Engaging with patients and understanding what matters most to them early on in a clinical development plan can help define the study questions and outcomes that are of value to patients. If engaged early, patients can help create patient reported outcomes (PROs) to measure against, an important part of establishing the value of a new investigational therapy, according to Jacki Lyons. Whereas if patients are only consulted when a potential treatment is approaching submission, it could be too late to understand the most important unmet medical needs from the patient point of view.
She also argues that listening to patients and understanding their needs can help researchers build trust so that they are more likely to want to contribute their data towards advancing a new treatment that could help them or others like them in the future.
That said, the question of involving patients is not simply about “when” to engage them in terms of the clinical development plan. It is also astute to ask “when and where” to engage them in their individual healthcare journeys. In terms of treating rare diseases, identifying the patient pathway is very important to improve detection early on at primary care levels, to help the physician to detect symptoms and refer patients to a specialist.
Software and platforms used to capture and analyse RWD have accelerated considerably in recent years, with COVID-19 acting as a catalyst in many ways. Technology can be used to not only enhance research, but it can also be used to enhance patient care at a clinical level.
In the clinic, healthcare professionals can provide better care to patients with advanced analytics and AI, flagging areas of interest for the HCP to investigate further, such as potential risks, unforeseen diagnoses, and treatment pathways according to the data.
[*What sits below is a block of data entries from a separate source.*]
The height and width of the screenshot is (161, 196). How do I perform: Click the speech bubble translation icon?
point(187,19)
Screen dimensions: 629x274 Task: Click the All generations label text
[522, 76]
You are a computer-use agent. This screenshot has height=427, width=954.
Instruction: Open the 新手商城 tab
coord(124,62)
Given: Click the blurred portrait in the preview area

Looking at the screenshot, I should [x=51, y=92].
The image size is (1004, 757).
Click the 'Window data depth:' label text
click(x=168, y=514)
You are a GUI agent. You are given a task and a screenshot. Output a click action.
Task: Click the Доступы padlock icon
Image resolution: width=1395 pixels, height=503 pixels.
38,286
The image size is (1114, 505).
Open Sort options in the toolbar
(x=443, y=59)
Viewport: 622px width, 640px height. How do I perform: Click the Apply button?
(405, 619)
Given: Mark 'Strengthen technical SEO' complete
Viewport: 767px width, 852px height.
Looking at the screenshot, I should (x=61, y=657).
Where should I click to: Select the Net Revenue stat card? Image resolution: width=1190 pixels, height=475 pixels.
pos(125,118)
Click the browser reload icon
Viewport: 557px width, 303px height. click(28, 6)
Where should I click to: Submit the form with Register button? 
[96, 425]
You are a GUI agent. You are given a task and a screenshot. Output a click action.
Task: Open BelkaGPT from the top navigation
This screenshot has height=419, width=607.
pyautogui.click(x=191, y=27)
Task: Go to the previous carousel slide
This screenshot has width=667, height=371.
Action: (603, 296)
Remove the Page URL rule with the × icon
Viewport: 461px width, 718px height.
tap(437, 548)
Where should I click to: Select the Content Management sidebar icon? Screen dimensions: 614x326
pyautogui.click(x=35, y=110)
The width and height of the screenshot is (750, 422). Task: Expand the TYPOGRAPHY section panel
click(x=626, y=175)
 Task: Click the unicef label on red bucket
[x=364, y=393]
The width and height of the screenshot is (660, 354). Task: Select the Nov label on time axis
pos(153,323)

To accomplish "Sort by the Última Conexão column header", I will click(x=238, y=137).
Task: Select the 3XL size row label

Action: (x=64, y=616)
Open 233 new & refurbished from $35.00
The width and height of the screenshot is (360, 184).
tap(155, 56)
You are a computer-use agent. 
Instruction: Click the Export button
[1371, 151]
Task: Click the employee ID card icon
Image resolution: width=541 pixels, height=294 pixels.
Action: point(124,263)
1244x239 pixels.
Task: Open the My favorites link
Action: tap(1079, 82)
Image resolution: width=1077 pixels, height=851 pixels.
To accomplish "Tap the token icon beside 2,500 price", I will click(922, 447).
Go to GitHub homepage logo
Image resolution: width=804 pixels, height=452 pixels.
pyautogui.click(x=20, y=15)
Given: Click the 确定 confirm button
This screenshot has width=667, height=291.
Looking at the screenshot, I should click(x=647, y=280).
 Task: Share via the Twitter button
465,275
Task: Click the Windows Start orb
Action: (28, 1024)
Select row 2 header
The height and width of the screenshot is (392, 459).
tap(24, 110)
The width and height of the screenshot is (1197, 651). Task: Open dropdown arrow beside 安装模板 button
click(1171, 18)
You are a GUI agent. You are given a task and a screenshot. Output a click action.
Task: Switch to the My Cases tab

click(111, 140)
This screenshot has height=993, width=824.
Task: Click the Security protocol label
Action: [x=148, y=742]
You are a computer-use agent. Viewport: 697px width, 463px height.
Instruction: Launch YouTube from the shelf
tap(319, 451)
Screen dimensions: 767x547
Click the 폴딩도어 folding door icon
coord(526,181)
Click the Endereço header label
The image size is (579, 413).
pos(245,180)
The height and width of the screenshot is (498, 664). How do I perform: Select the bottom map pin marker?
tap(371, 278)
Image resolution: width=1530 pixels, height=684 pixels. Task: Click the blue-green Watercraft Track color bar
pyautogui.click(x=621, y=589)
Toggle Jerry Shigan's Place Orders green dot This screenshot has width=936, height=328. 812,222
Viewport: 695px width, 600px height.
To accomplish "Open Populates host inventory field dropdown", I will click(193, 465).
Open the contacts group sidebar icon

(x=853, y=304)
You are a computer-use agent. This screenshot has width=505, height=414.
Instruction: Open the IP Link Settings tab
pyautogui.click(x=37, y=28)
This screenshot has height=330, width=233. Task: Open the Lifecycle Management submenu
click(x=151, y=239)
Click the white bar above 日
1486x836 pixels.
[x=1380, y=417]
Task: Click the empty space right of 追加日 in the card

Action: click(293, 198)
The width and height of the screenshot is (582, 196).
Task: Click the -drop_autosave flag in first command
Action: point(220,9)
Physician motivation to enrol and use data capture systems is vitally important for researchers. It should not be underestimated that technology which helps healthcare professionals save time, rather than adding to their burden of work, is crucially important.
This lesson is all too clear given the staff shortages following the “Great Resignation” facing healthcare systems globally, including Europe, due to burnout during and after the pandemic. In Italy 2.9% of doctors resigned in 2019 and in the two-year period from 2020 to 2021 18% of students in Italian emergency medicine abandoned their studies, whilst in France, France24 reported that 20% of beds in public hospitals had closed in 2021 due to a lack of caregivers, and 1,300 nursing students resigned between 2018 and 2021.
According to Prof. Pierre-Antoine Gourraud, technology is not the central issue when it comes to data warehouses for RWD, including those for rare diseases.
Data governance - how the data is plugged into the database is now the central issue, particularly when it comes to long-term interoperability of the data.
“I have one full-time person that is really dedicated to entering the data into the database. They’re actually much more expensive than the software, and they are way more important, because they always make decisions about what type of data we are storing, so they need to be skilled and well trained to maintain the data quality.”
Data partners under various pressures, including intellectual property, commercial secrecy, or time pressures, need to maintain full transparency with different stakeholders such as healthcare authorities, the pharmaceutical industry and others when providing RWD or RWE enabling sponsors to uphold their obligations to regulators during the review process.
Sometimes different stakeholders (such as clinicians and epidemiologists, for example) will look at the same data at the same time and want to discuss entirely different points. That’s why the source and the reason for delivering the data needs to be clear and a discussion between clinicians, epidemiologists, regulators and pharma needs to be open and informed.
“It’s always a fantastic discussion,” says Gilles Paubert, “when you are trying to discuss RWE with a clinician and an epidemiologist both of whom are doctors, but they’re not speaking the same language. So, it’s very important that in the middle, we are providing an auditor and really expanding on where the data has been created, for what purpose, and how.”